───── Supplied information

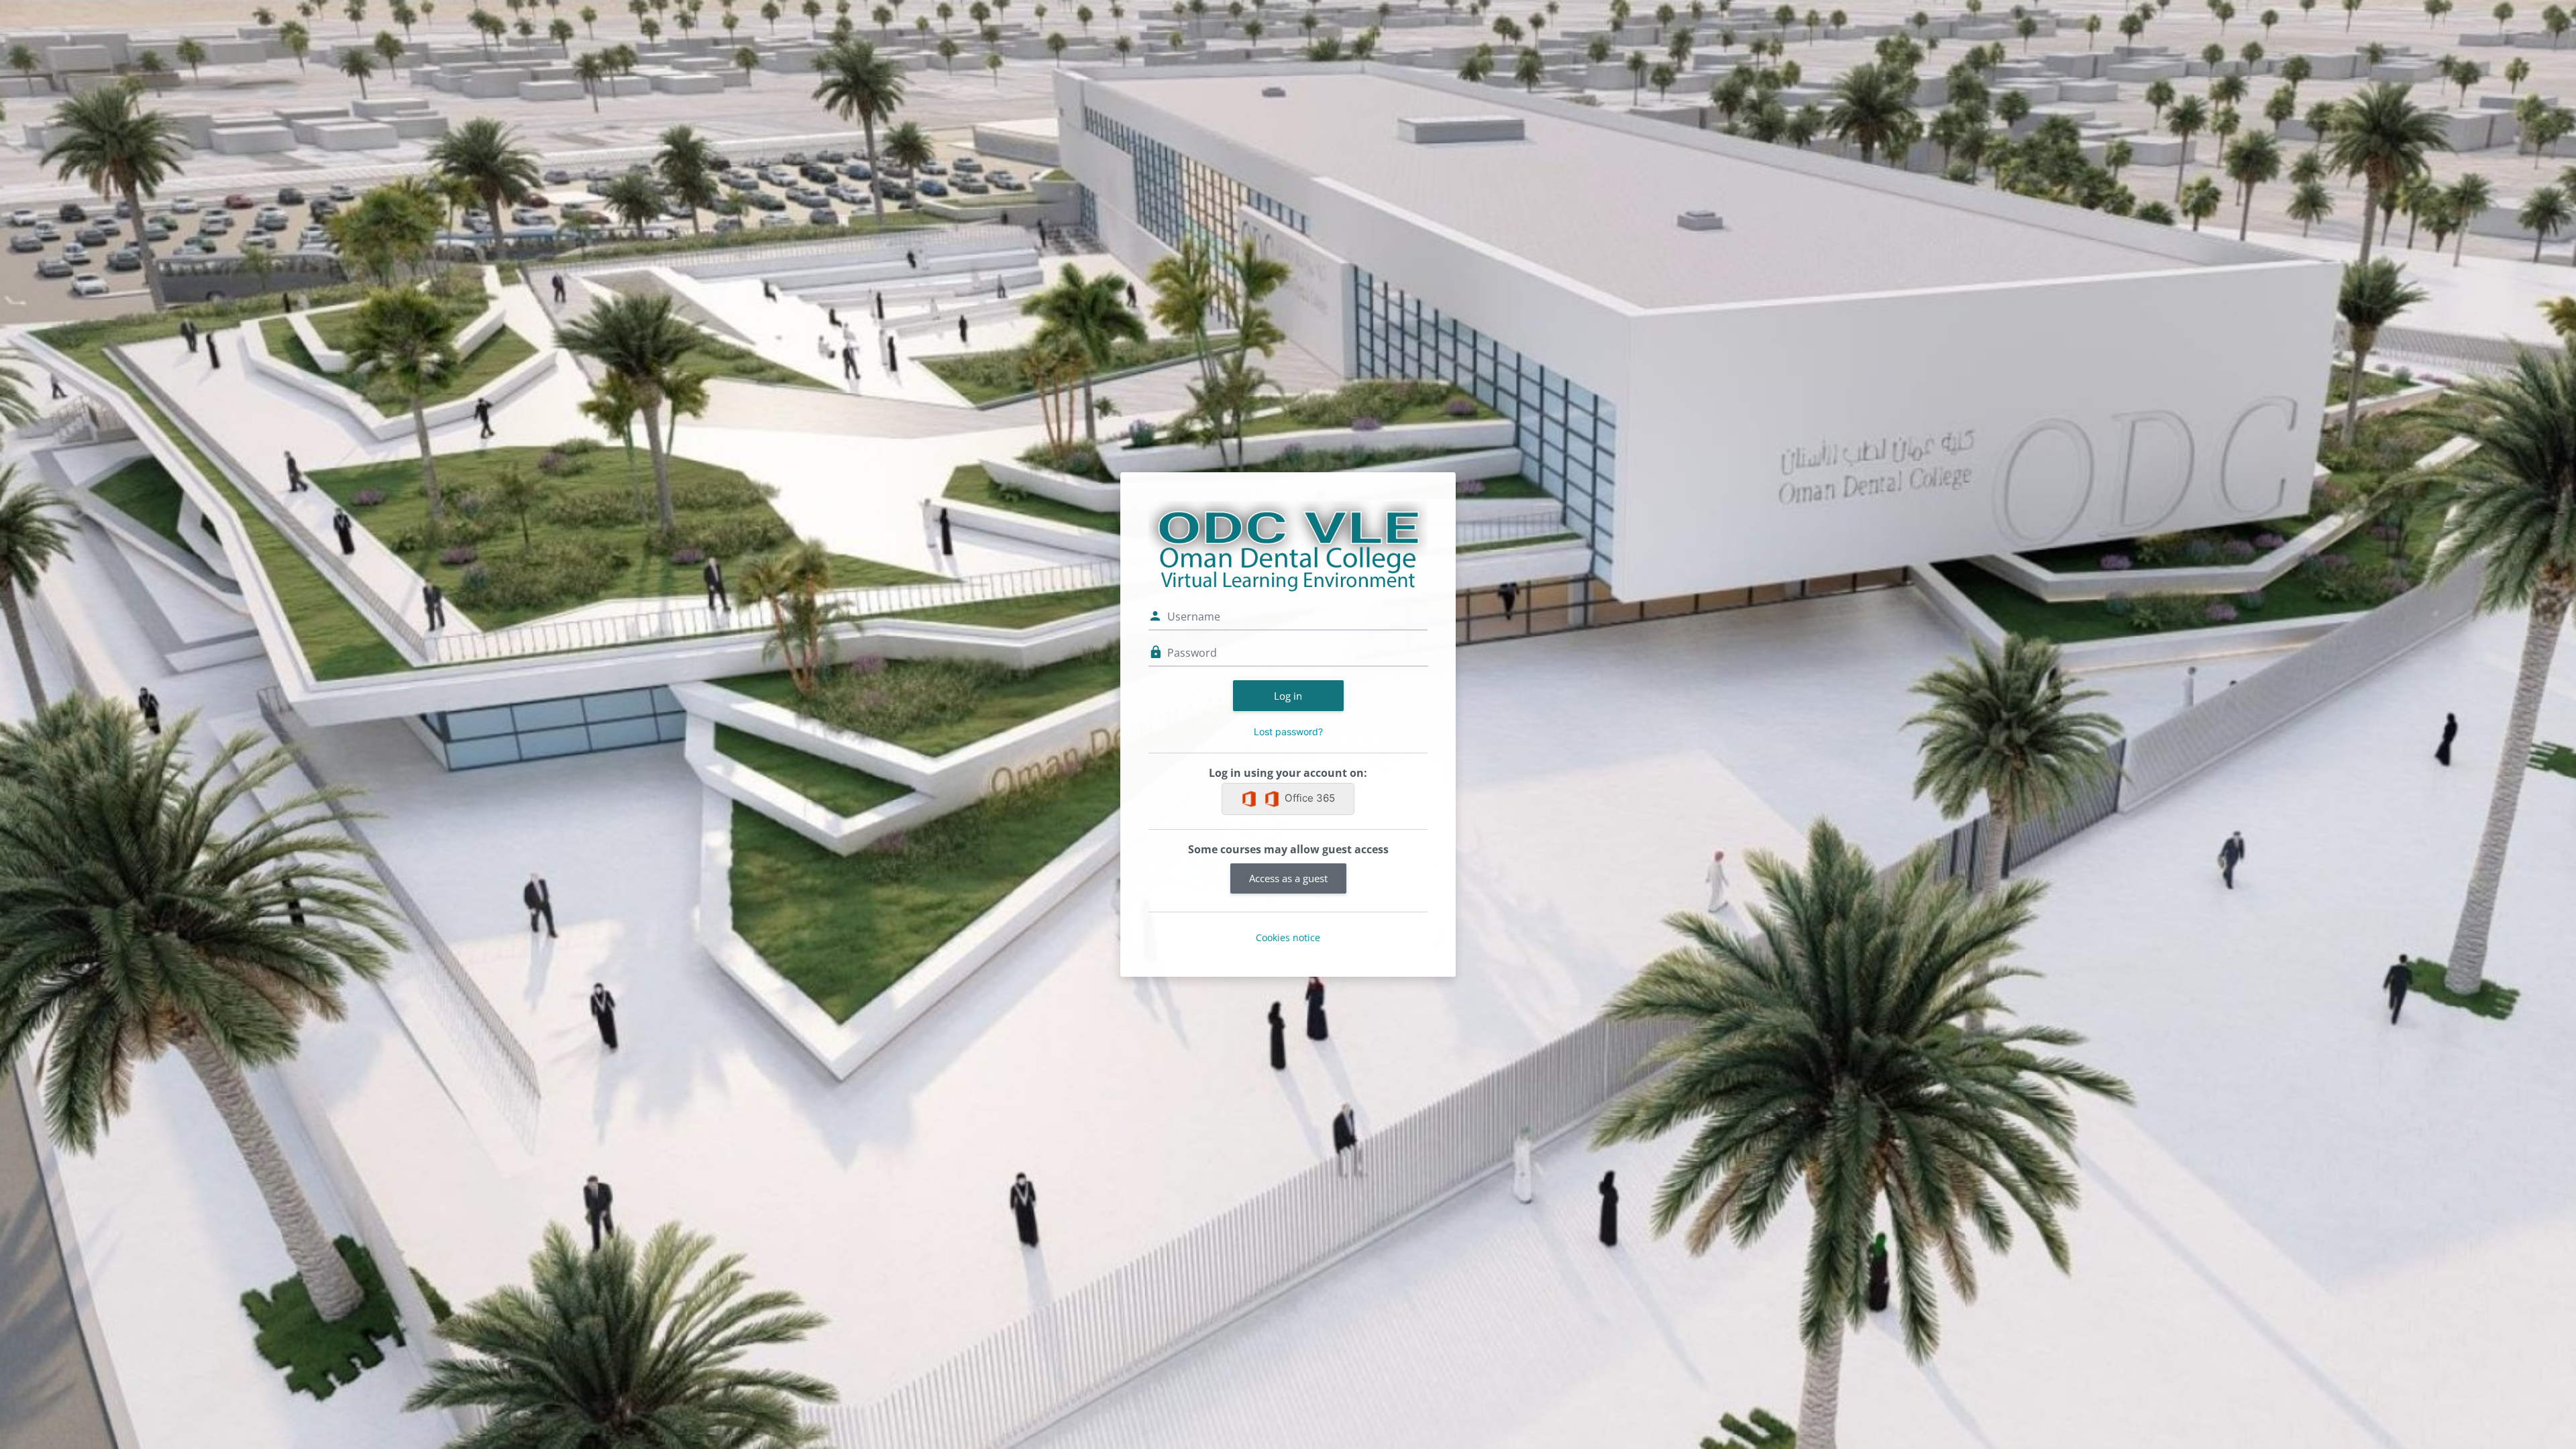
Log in (1288, 695)
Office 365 (1310, 798)
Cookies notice (1288, 937)
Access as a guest (1288, 878)
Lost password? (1288, 731)
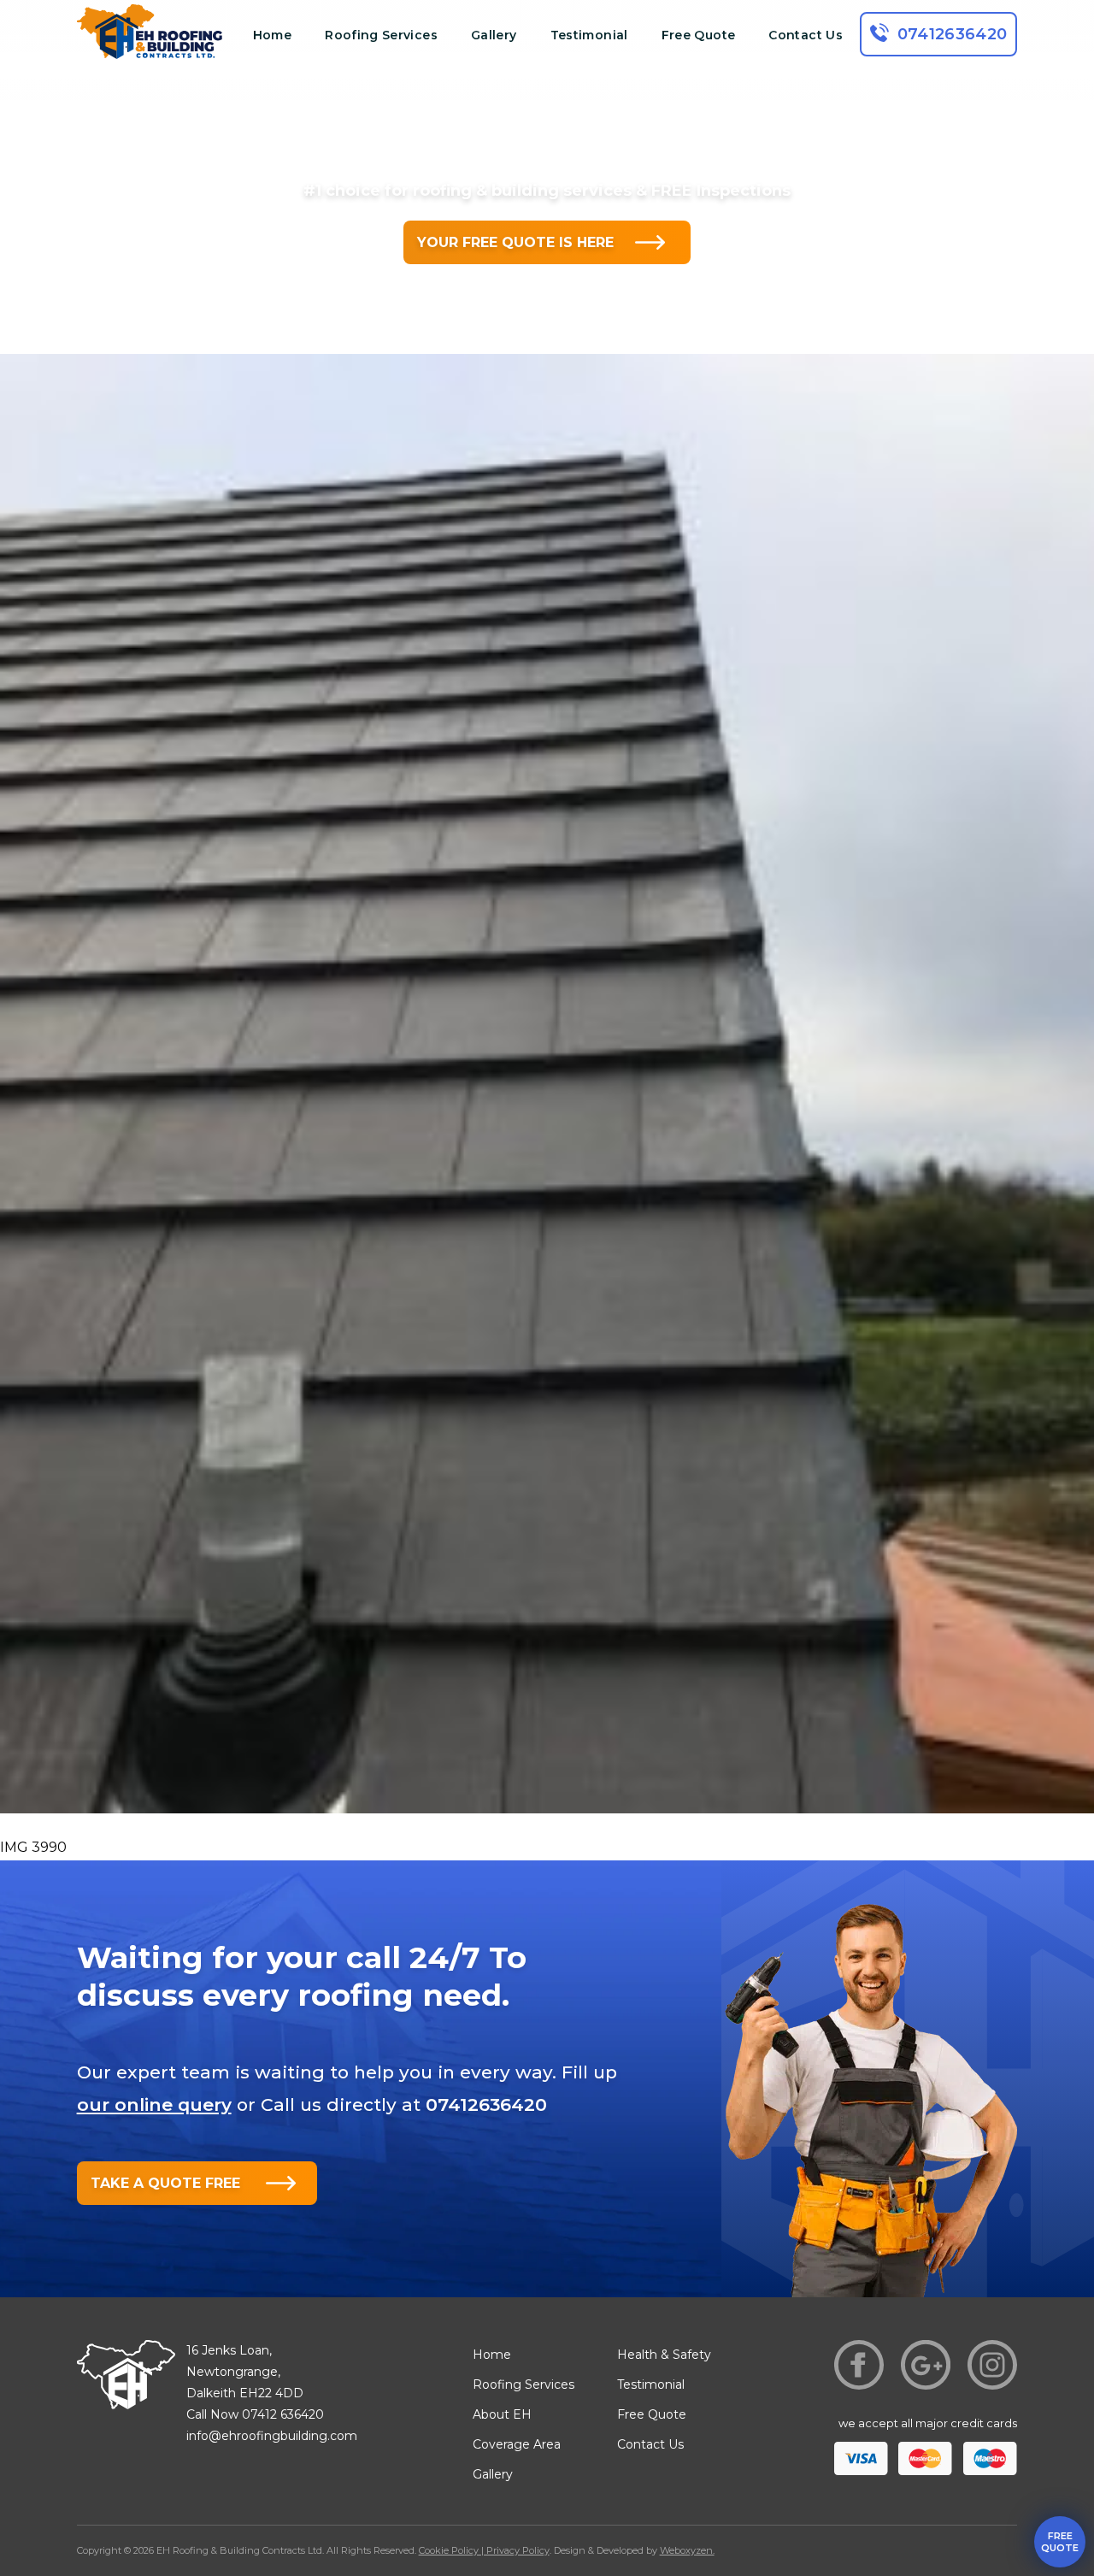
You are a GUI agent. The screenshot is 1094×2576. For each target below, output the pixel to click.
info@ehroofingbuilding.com (271, 2435)
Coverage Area (517, 2444)
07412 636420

──────────

What is being asked
Each line from the one containing "Cookies notice (1288, 937)" through the final line of the data must be reproduced exactly, both ends included, with no pictures in the copy.

Problem solution
Cookies notice (1288, 937)
Access as a guest (1288, 878)
Lost password? (1288, 731)
You are a GUI agent. The screenshot is 1094×2576. For each target below, output the pixel to click.
info@ehroofingbuilding.com (271, 2435)
Coverage Area (517, 2444)
07412 636420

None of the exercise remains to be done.